Closed nebhead closed 3 years ago

nebhead commented 3 years ago

Not an issue, just curious how you are measuring input delay on this project. I'd put together my own arcade stick example a couple of years back (link to the commit here) as a fork of someone else's project and I'd like to know how well it works compared to this one. Yours looks much cleaner and I may consider switching over. (also, expect some traffic here as someone has posted a video using your project to Reddit - consider setting up discussions on this repository) Nice work!

0x15e commented 3 years ago

I'm 99% sure he's using Porkshop's MiSTer latency tester core / procedure.
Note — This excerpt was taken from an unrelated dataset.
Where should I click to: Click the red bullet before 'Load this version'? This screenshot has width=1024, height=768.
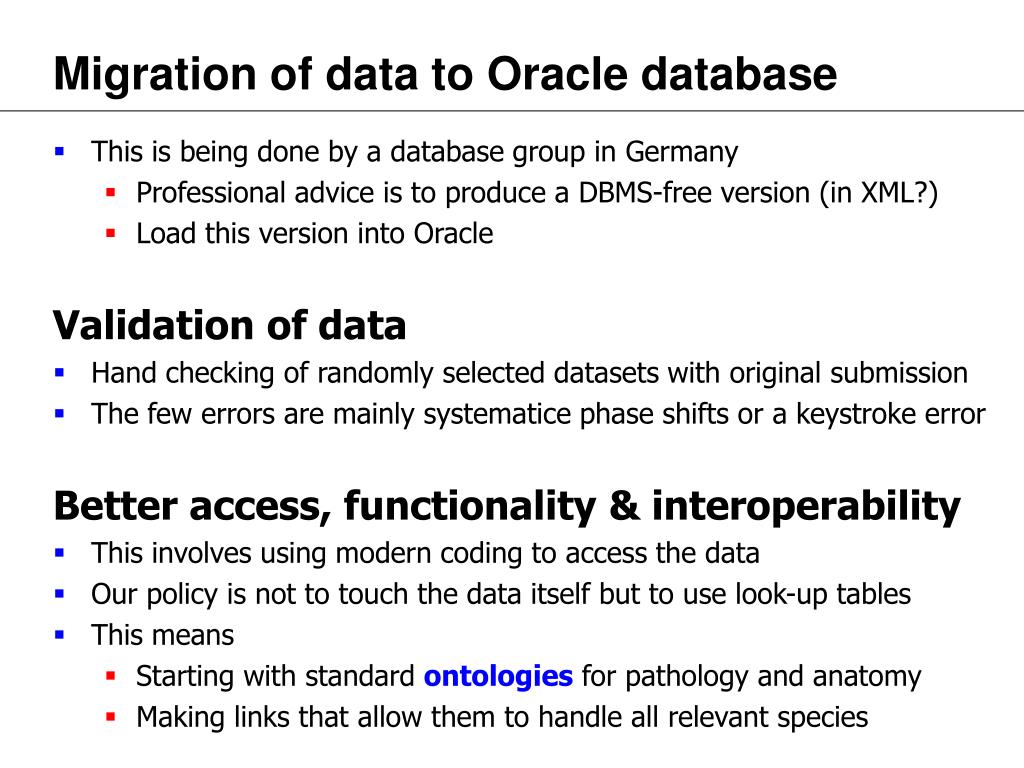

You can find more info about the procedure and aggregated results here (check all the different sheets for the results): https://docs.google.com/spreadsheets/d/1KlRObr3Be4zLch7Zyqg6qCJzGuhyGmXaOIUrpfncXIM/edit#gid=369482991

I tried some other Arduino / STM32 firmwares (including Freejoy but not sure if I tried the one you linked) and DaemonBite was so much faster than everything it wasn't even funny.
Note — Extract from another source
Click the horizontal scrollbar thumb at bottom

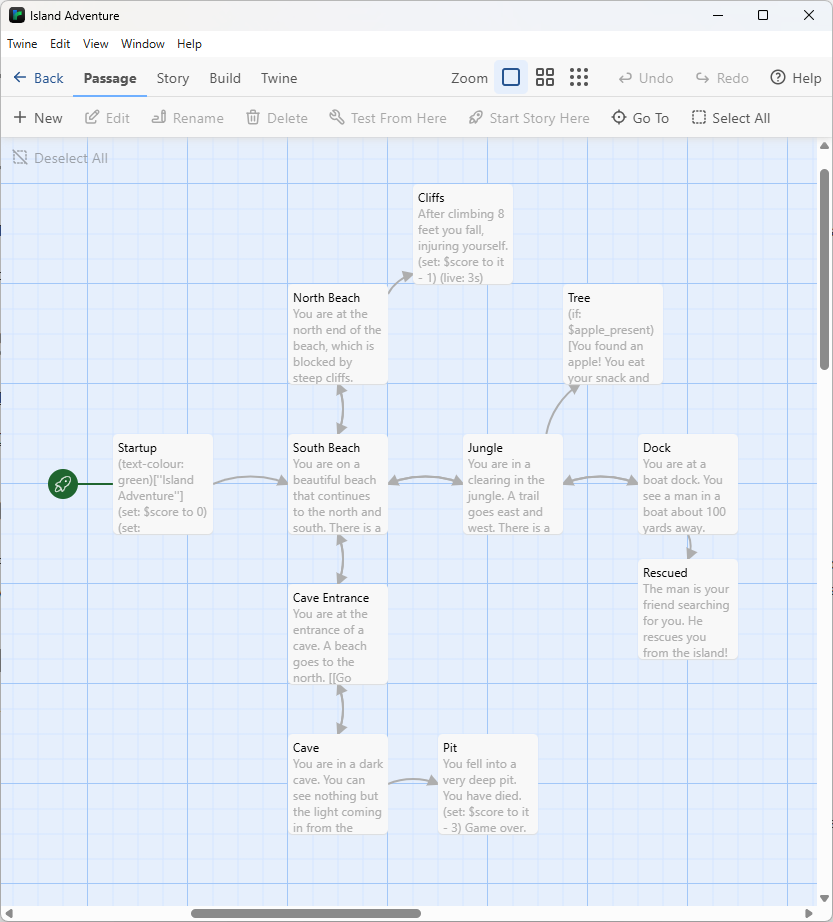305,913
Especially impressive is the way debounce is implemented. Without debounce, many arcade controls such as the IL Eurostick and Happ buttons will trigger multiple times per activation so you really need it in the arcade adapter. When I tested Freejoy, whatever time you configure for debounce was basically added to the input latency ... so like 15-20ms. It was nuts. DaemonBite does it differently so that enabling debounce is practically free (it still adds a super tiny time to latency but it's negligible).
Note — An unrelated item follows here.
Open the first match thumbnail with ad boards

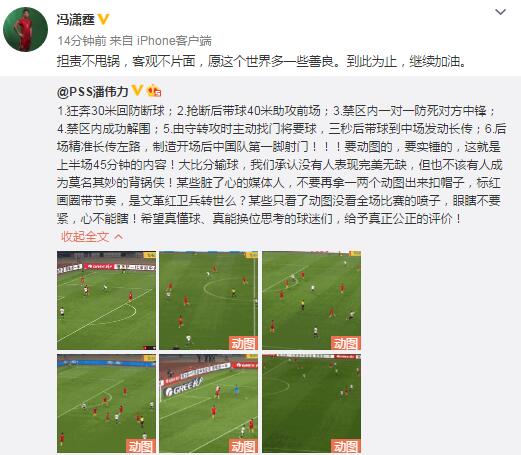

nebhead commented 3 years ago

Outstanding, thanks for the response. This is very comprehensive data. I'm relatively positive daemonbite is better than the code I linked above because my debounce is 10ms at a minimum.

Well, looks like I'm going to have a fun weekend project to do on my arcade. :) Honestly though, it should be really simple to get this implemented with my current setup so I'm excited to give it a go.

MickGyver commented 3 years ago

Especially impressive is the way debounce is implemented. Without debounce, many arcade controls such as the IL Eurostick and Happ buttons will trigger multiple times per activation so you really need it in the arcade adapter. When I tested Freejoy, whatever time you configure for debounce was basically added to the input latency ... so like 15-20ms. It was nuts. DaemonBite does it differently so that enabling debounce is practically free (it still adds a super tiny time to latency but it's negligible).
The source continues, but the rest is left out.